Introduction

Nowadays, we are in the era of the Big Data, therefore we deal with very huge quantity of data which shouldn’t be frightening anymore. Even if the available data is not huge, scaling up comes in handy because it reduces computational time for our experiments: being able to conduct an experiment in less time means that we can conduct more experiments.

Mainly two kind of scale techniques exist: vertical and horizontal scaling. The former means that computational costs are splitted across different GPUs on the same host; tipically there’s an upper bound for the scaling factor. The latter means that costs are splitted across several devices without any upper bound at all.

In this post we will learn how to scale vertically a Recommender System on multiple GPUs, which extends the post about How to build a Recommender System in TensorFlow.

Tutorial

As shown in the previous post, we will build an Autoencoder Neural Network for collaborative filtering, but now we are training it on multiple GPUs simultaneously.

Background

First of all, it’s necessary to spend some words about how to distribute the model on GPUs in TensorFlow. Given the computational graph, it has to be replicated on every GPU in order to be executed simultaneously on different devices. This abstraction is called tower. More generally, by using tower we refer to a function for computing inference and gradients for a single model replica.

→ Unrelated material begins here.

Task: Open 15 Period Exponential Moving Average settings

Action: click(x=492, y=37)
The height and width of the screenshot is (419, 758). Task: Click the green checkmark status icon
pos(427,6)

Here, the basic rationale behind the concept of replicating the model is that training data can be splitted across GPUs and every tower will compute its gradient; finally, those gradients can be combined into a single one by averaging them.

Model definition

Let’s define an inference and loss function for our model.

def inference(x):
    num_hidden_1 = 10   # 1st layer num features
    num_hidden_2 = 5    # 2nd layer num features (the latent dim)

    initializer = tf.random_normal_initializer

    encoder_h1 = tf.get_variable('encoder_h1', [num_input, num_hidden_1], initializer=initializer,
                                      dtype=tf.float64)

    encoder_h2 = tf.get_variable('encoder_h2', [num_hidden_1, num_hidden_2], initializer=initializer,
                                      dtype=tf.float64)

    decoder_h1 = tf.get_variable('decoder_h1', [num_hidden_2, num_hidden_1], initializer=initializer,
                                      dtype=tf.float64)

    decoder_h2 = tf.get_variable('decoder_h2', [num_hidden_1, num_input], initializer=initializer,
                                      dtype=tf.float64)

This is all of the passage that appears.